■ Work to complete
Reproduce the listing verbatim, starting at its first line and ending with the line that contains "Looking at the screenshot, I should (x=1493, y=25).", both included. Leave the pictures out.

■ ■ ■ ■

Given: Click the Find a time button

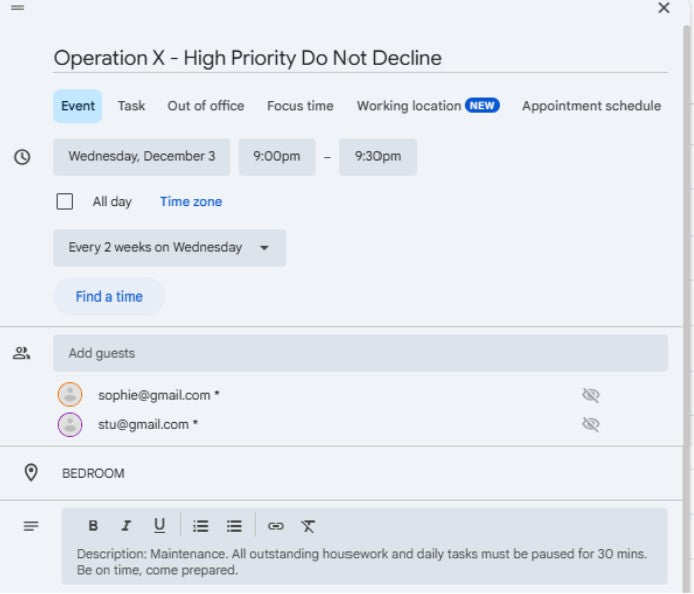Looking at the screenshot, I should pyautogui.click(x=109, y=297).
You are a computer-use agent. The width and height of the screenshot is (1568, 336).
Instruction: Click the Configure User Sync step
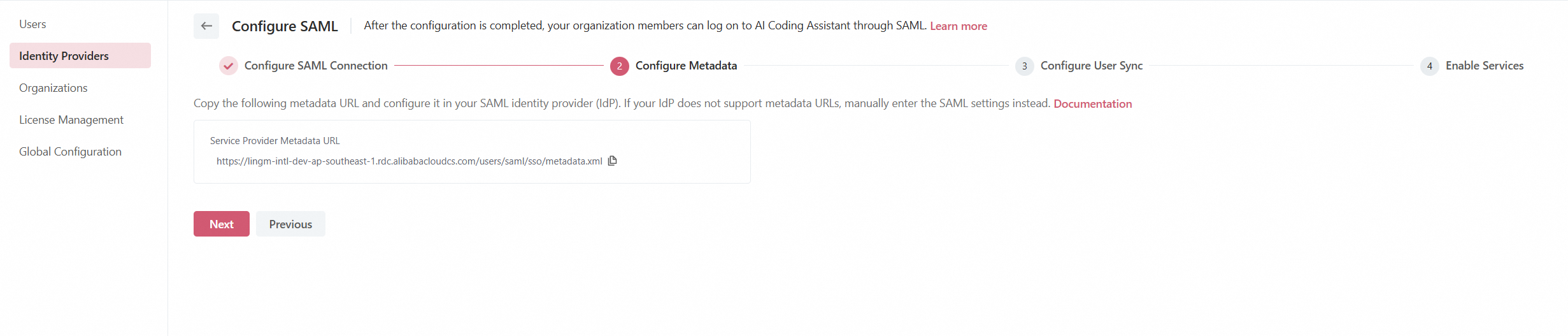click(x=1091, y=66)
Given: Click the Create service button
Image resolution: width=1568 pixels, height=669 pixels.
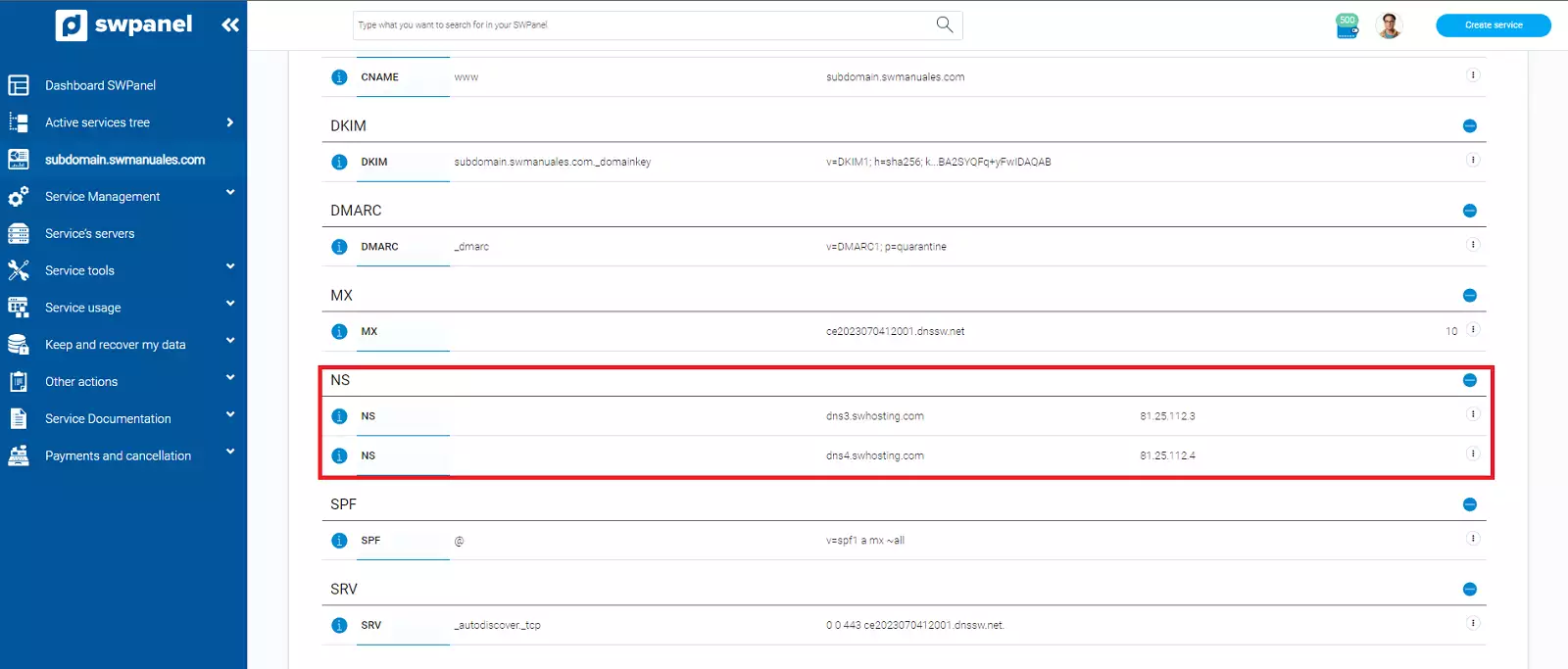Looking at the screenshot, I should (x=1493, y=25).
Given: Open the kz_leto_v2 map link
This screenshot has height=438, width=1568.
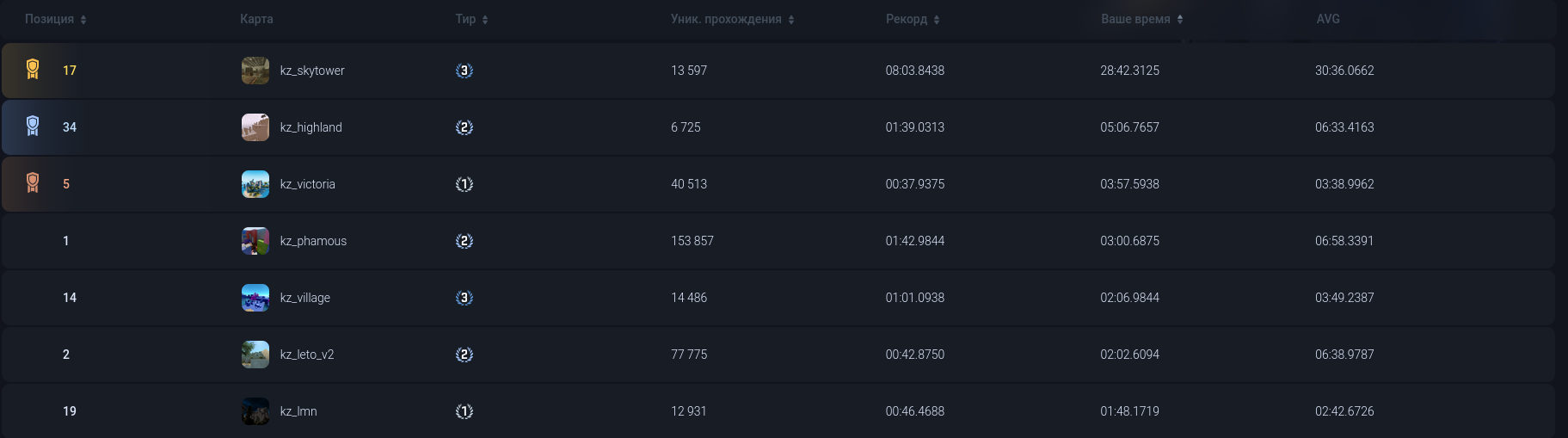Looking at the screenshot, I should pos(307,355).
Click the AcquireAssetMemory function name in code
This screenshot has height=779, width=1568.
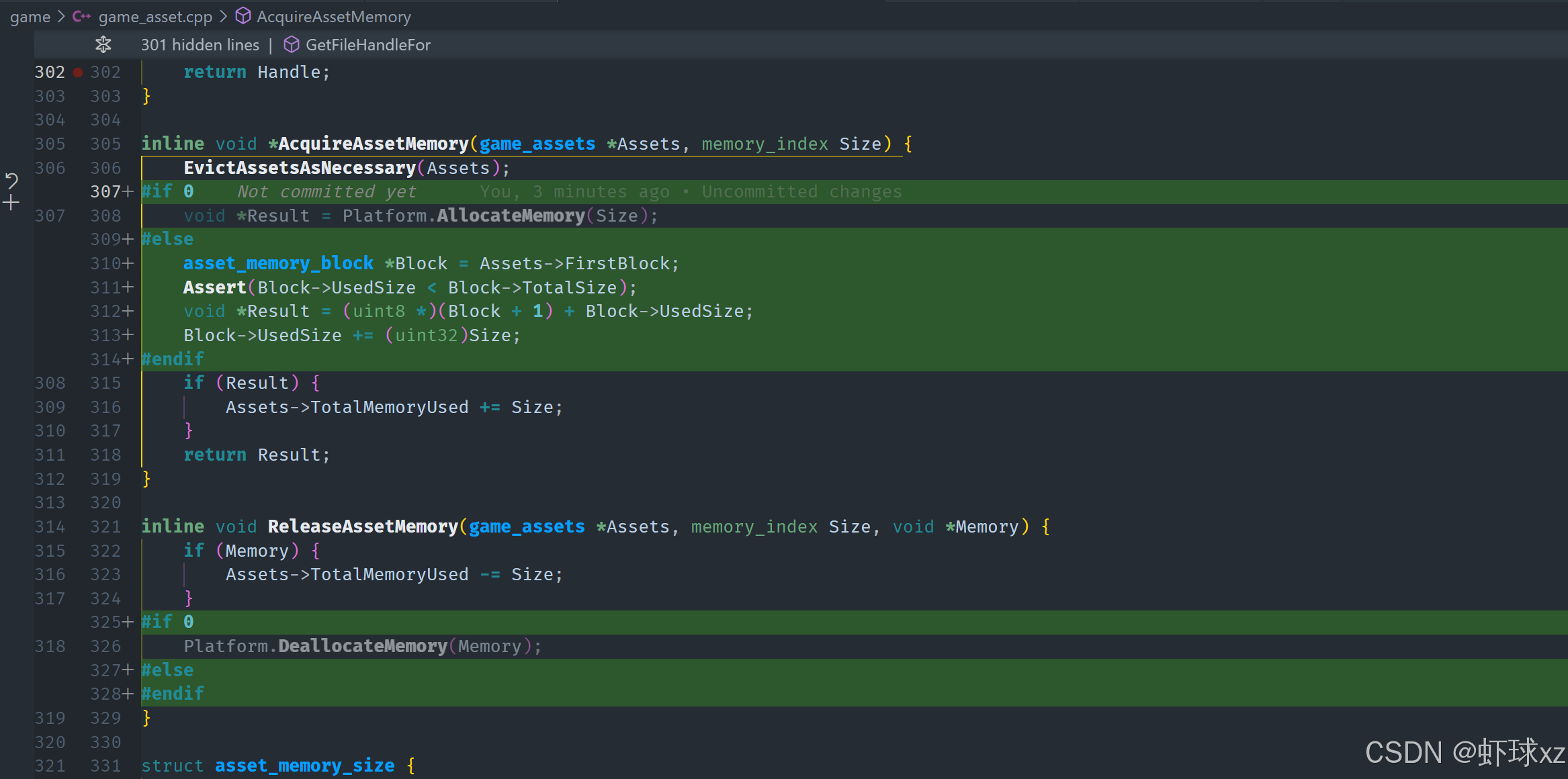(373, 144)
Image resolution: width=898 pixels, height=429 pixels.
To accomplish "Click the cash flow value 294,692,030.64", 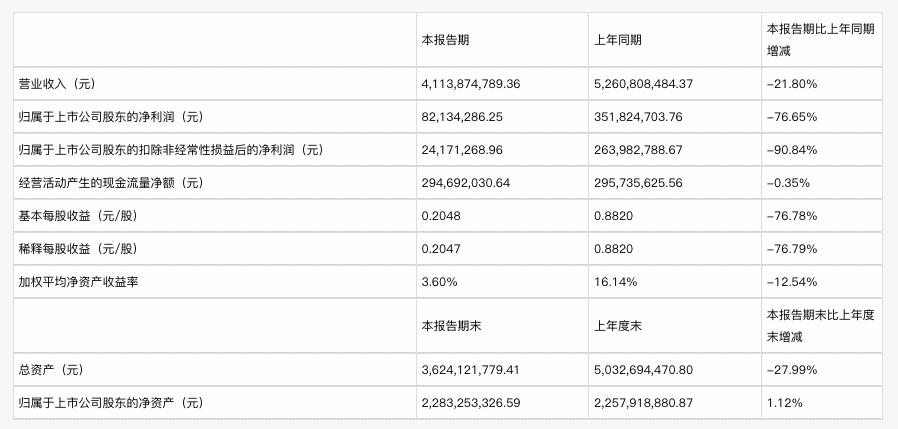I will click(x=465, y=183).
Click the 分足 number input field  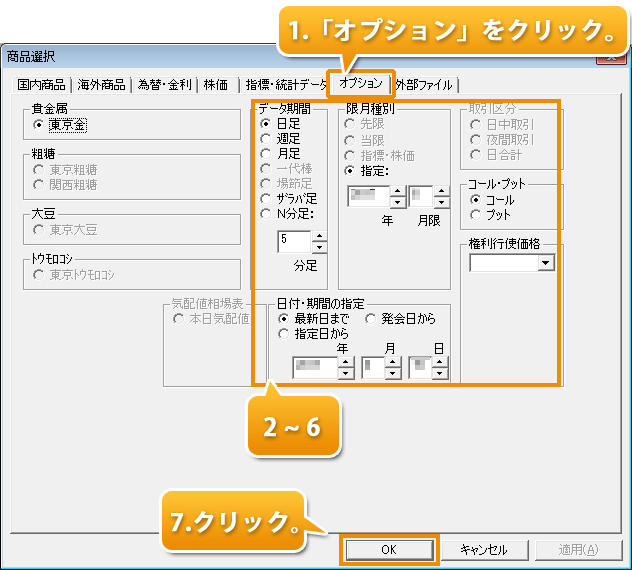(x=294, y=241)
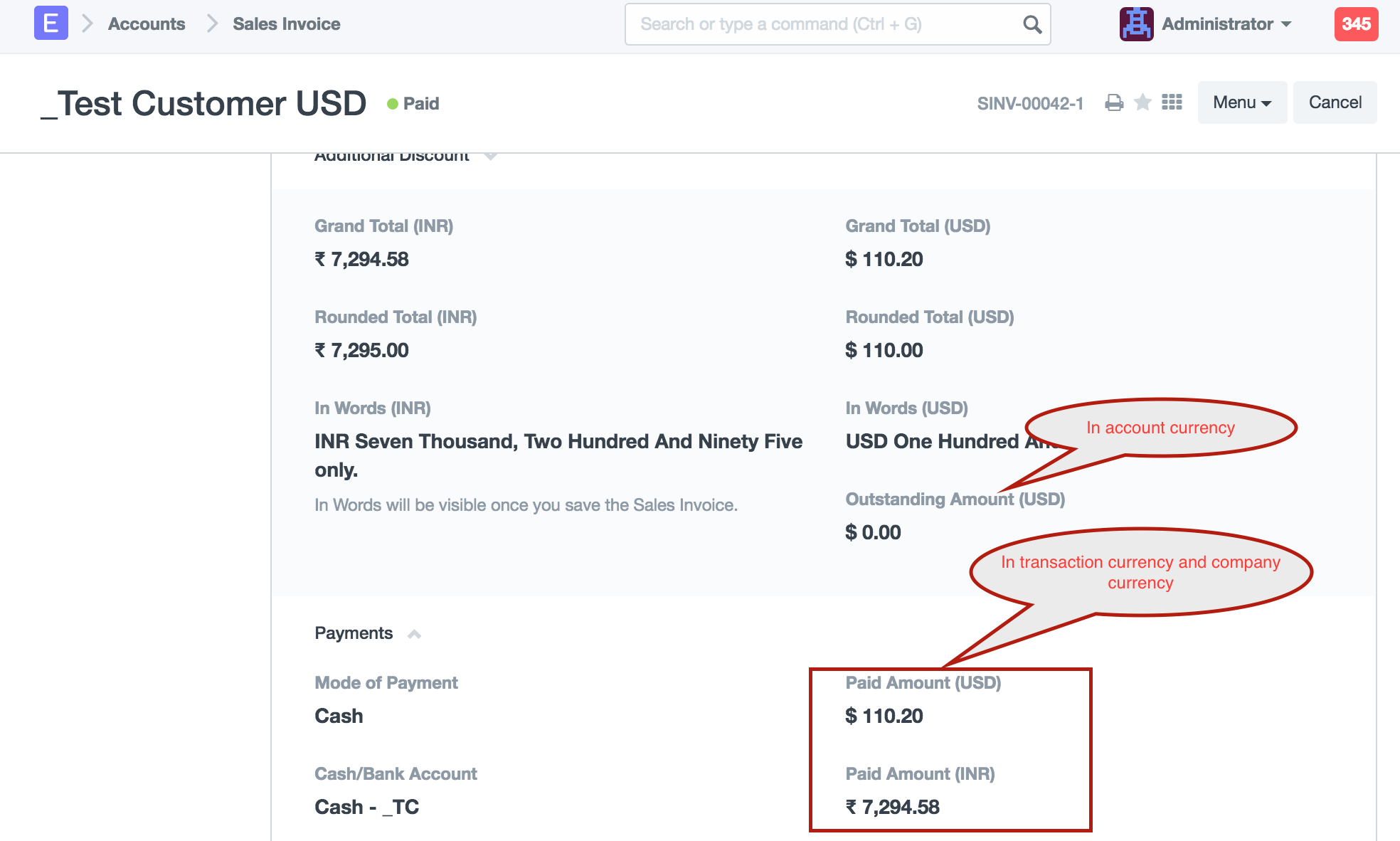This screenshot has height=841, width=1400.
Task: Open the Menu dropdown button
Action: coord(1241,102)
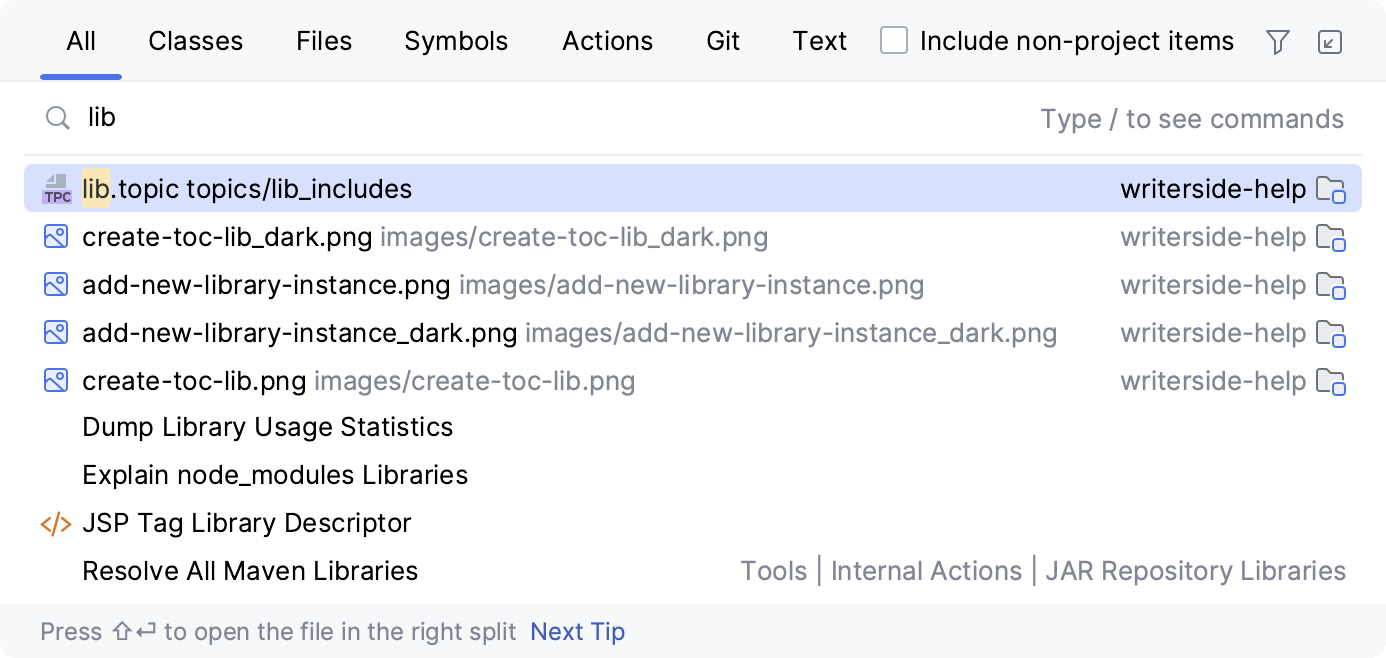Image resolution: width=1386 pixels, height=658 pixels.
Task: Click the Next Tip link
Action: click(577, 632)
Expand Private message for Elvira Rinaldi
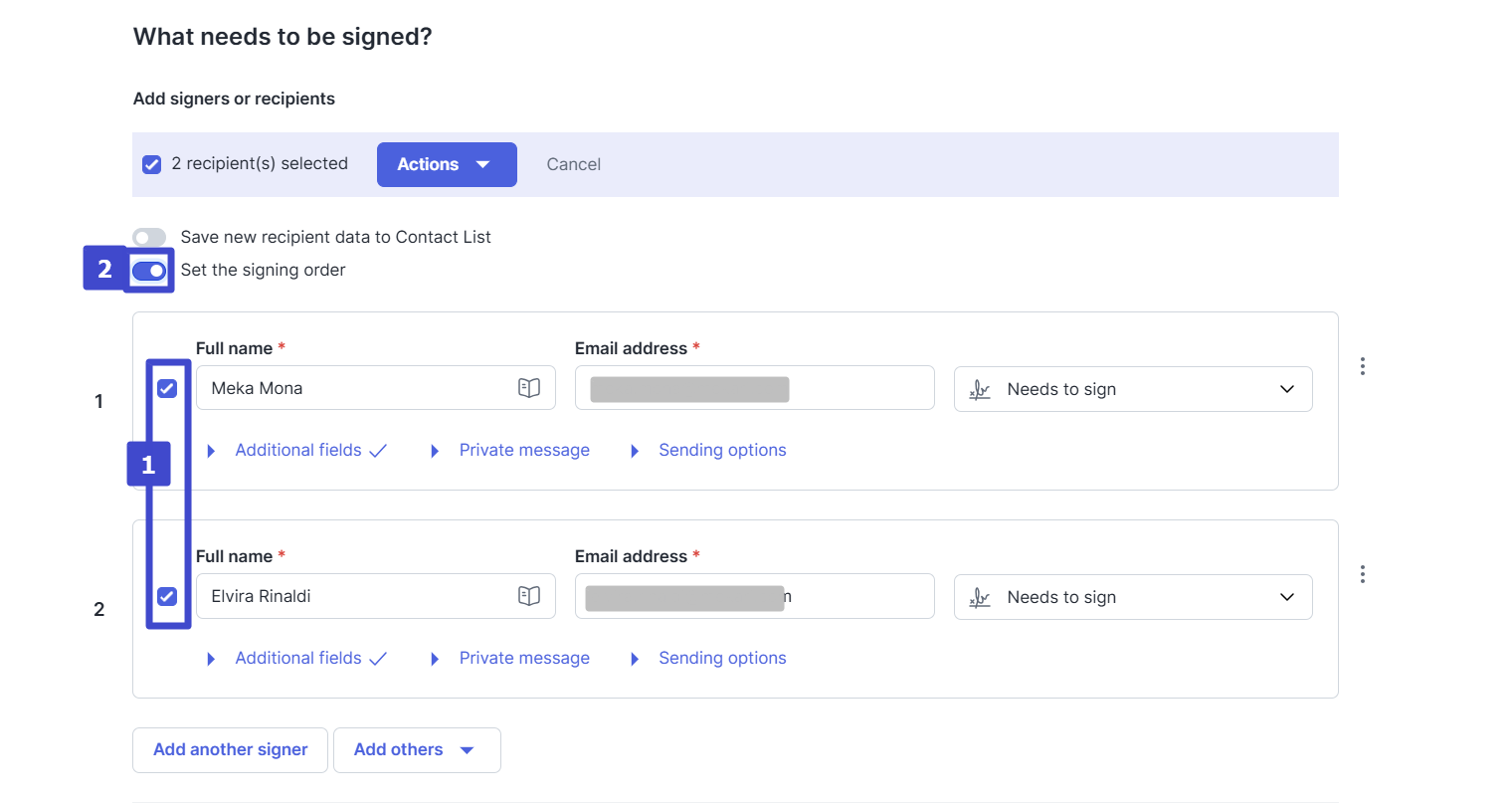 tap(523, 659)
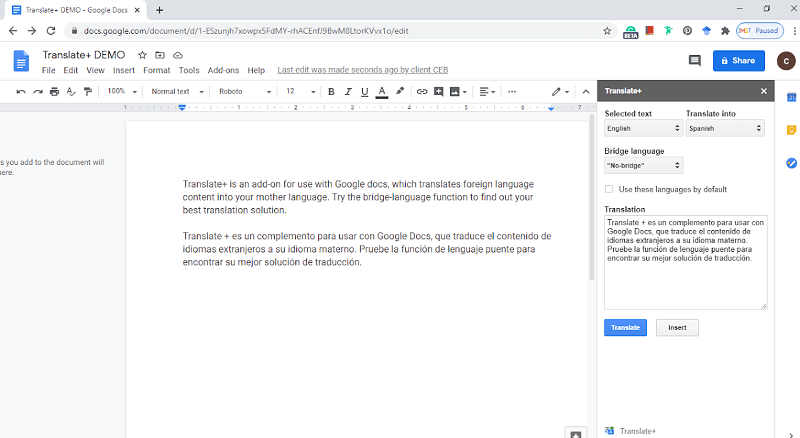Apply italic with the Italic icon
This screenshot has width=800, height=438.
(x=348, y=91)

■ ■ ■ ■

■ Task answer
Given: Click the Find a time button

Looking at the screenshot, I should pyautogui.click(x=109, y=297).
You are a computer-use agent. The width and height of the screenshot is (1568, 336).
Instruction: Click the Configure User Sync step
click(x=1091, y=66)
Given: Click the Create service button
Image resolution: width=1568 pixels, height=669 pixels.
Looking at the screenshot, I should (x=1493, y=25).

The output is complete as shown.